• _AIM OF THE TASK_
Of all the lines in the entries below, give again exactly those starting at the line containing "Instruction: Tap OPEN to launch Recon X" and ending at the line containing "Open the Chat", both ends included, and no others.

• _DATA TO USE_
Content starts

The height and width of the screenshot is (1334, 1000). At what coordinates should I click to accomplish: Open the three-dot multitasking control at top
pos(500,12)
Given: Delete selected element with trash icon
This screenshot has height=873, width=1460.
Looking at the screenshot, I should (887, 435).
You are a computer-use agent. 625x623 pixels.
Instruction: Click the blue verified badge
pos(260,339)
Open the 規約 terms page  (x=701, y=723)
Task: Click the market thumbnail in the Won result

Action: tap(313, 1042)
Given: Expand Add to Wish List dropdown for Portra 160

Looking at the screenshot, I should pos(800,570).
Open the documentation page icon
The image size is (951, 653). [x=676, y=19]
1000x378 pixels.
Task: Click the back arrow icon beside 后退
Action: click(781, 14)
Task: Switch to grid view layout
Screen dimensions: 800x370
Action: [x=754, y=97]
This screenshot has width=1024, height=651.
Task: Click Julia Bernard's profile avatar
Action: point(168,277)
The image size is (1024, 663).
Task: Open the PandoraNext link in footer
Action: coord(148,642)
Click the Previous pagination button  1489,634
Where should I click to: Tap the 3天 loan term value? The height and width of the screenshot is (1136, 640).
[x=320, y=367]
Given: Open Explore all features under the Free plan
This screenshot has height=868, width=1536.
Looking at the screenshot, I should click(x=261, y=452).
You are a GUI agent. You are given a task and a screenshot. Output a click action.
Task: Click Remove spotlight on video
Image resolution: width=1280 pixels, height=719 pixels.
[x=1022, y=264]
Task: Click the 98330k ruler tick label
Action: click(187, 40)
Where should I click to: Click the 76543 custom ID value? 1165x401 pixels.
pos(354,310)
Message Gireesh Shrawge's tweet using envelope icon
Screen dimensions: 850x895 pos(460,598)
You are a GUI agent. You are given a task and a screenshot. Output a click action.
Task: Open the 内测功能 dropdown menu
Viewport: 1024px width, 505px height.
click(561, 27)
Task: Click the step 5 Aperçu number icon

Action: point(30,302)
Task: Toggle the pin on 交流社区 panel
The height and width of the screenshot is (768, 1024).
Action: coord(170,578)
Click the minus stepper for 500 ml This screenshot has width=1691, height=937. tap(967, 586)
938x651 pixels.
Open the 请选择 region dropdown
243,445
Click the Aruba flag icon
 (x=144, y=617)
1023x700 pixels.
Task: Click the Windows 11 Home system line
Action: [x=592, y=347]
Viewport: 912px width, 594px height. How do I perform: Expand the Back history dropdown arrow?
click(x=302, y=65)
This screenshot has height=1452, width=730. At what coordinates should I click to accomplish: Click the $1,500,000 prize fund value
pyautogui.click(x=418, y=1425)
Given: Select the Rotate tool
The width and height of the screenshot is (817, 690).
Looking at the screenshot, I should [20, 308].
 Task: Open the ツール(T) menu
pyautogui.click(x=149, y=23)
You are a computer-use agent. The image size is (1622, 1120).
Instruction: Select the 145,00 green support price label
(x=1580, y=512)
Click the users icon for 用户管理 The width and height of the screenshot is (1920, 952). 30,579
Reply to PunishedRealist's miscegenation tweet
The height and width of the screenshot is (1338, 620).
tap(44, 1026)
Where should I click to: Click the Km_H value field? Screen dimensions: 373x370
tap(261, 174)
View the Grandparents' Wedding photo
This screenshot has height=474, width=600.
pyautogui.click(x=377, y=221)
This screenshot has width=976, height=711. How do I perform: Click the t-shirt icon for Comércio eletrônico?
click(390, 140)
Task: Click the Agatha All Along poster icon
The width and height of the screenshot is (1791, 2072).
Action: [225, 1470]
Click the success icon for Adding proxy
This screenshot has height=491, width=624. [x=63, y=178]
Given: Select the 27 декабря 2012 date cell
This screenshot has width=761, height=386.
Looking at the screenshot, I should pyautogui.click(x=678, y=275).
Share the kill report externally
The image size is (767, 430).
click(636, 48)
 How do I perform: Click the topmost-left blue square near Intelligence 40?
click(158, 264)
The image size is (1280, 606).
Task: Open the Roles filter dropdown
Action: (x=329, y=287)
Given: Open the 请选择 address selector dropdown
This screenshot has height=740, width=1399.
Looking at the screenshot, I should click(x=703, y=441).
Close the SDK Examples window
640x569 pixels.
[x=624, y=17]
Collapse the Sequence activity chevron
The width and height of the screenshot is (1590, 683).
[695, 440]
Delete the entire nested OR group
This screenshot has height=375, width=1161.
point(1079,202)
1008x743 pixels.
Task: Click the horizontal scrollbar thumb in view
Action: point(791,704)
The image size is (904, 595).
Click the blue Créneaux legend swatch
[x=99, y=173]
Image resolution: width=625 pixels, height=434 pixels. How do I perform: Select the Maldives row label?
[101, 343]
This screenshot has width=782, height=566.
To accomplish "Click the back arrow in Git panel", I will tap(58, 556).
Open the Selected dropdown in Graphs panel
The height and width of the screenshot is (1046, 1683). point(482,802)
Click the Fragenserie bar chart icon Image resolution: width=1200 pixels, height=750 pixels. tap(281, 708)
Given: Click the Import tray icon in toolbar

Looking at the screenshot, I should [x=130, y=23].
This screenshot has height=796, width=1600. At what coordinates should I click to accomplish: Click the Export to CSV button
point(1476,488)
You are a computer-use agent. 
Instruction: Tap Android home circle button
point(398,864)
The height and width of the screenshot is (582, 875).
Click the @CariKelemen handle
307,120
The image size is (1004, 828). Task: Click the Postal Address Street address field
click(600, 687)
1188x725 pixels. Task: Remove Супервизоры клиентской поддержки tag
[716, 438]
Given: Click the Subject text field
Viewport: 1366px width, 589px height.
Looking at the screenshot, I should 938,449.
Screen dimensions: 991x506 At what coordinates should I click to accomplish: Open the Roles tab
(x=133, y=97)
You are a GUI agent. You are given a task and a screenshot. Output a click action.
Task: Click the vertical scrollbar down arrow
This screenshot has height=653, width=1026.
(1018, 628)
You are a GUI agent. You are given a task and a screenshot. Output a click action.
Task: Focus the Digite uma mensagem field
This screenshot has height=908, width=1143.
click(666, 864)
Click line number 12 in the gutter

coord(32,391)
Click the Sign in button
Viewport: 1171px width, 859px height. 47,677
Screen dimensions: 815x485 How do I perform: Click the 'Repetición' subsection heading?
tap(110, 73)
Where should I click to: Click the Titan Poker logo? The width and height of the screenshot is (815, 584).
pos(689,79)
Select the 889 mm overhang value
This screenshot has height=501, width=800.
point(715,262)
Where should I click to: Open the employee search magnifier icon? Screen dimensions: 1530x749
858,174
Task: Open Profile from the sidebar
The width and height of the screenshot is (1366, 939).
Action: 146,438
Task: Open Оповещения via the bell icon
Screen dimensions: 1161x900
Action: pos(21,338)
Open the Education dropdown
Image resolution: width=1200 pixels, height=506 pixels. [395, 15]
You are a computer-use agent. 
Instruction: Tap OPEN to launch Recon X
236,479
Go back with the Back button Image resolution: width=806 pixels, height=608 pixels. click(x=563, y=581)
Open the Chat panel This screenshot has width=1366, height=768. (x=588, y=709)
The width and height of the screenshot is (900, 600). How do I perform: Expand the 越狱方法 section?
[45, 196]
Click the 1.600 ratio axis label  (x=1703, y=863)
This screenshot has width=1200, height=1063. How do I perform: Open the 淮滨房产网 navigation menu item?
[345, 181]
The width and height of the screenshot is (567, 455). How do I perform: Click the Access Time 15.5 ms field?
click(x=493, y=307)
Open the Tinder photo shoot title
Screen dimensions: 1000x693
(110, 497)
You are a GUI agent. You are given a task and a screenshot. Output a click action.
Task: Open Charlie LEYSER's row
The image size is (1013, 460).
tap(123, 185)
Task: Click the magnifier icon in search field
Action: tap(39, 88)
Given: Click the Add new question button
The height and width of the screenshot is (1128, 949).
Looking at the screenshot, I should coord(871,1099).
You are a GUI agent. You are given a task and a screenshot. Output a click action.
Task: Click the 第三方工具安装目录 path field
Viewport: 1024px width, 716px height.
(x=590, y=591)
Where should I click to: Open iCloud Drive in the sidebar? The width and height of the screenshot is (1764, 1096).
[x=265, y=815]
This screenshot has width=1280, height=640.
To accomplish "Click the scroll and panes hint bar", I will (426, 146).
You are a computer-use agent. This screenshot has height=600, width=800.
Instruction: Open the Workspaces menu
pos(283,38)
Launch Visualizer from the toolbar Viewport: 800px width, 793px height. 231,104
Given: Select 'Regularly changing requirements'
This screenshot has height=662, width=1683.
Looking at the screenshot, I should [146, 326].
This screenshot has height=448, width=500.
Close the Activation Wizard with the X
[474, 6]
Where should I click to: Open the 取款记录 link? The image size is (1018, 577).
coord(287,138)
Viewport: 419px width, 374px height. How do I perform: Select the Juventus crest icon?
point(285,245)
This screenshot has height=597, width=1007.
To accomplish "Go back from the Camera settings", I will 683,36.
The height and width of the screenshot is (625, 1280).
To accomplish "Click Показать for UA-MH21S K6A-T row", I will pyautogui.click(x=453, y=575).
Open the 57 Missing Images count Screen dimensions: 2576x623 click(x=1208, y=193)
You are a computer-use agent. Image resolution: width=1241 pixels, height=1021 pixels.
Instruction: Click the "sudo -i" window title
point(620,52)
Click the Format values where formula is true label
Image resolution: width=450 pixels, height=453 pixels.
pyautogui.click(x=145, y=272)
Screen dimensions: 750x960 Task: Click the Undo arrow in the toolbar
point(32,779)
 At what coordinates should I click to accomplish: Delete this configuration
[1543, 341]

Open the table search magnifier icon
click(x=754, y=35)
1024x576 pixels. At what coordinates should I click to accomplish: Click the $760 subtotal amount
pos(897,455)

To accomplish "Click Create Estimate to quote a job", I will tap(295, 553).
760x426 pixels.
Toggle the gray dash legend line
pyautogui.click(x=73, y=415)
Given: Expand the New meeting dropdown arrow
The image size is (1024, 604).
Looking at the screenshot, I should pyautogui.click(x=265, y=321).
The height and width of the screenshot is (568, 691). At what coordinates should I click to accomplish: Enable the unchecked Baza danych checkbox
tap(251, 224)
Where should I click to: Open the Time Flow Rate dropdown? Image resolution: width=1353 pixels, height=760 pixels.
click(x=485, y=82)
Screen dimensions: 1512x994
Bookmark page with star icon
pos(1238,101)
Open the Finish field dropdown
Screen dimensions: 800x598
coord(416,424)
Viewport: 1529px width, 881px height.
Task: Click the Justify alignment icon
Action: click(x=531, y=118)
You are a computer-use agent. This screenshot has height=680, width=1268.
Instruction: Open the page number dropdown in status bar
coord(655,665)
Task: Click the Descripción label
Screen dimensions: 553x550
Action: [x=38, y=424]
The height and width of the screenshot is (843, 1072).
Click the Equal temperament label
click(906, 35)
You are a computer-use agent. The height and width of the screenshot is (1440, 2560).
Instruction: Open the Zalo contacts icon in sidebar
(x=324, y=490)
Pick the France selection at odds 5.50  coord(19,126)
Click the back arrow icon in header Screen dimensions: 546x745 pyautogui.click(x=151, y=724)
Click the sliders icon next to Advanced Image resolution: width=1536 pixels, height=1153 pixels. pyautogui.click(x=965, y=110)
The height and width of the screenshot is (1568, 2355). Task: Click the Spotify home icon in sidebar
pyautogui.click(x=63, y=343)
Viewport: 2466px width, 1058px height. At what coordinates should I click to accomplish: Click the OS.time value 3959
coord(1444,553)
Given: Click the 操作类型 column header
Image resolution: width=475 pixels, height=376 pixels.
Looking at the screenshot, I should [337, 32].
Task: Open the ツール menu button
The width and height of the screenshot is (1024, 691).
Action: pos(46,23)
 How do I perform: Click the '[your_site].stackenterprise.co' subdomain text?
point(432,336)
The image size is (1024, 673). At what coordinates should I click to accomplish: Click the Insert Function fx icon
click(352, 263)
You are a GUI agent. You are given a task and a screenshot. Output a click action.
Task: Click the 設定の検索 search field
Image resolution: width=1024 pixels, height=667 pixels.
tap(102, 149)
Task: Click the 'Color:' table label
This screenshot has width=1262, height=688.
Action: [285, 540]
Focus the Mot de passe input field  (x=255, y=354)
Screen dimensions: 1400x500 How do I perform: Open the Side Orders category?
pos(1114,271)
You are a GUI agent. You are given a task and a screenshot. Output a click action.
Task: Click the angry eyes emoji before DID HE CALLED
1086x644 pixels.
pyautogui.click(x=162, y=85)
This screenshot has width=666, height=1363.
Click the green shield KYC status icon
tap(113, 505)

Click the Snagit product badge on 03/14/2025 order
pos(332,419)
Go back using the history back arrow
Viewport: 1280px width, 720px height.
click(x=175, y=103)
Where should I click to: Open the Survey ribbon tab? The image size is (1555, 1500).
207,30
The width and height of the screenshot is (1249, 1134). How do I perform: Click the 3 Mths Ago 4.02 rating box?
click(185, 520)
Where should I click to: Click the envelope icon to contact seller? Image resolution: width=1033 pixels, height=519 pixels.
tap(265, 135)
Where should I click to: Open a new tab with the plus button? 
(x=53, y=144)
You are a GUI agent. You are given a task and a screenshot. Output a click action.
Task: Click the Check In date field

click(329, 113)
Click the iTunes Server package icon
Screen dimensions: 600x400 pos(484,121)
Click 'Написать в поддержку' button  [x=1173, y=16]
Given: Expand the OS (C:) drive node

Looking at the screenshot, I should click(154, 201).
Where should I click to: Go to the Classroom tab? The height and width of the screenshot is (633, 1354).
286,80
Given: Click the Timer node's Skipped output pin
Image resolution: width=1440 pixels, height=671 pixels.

Content ends

• _WRITTEN RESPONSE_
Instruction: Tap OPEN to launch Recon X
236,479
Go back with the Back button Image resolution: width=806 pixels, height=608 pixels. click(x=563, y=581)
Open the Chat panel This screenshot has width=1366, height=768. (x=588, y=709)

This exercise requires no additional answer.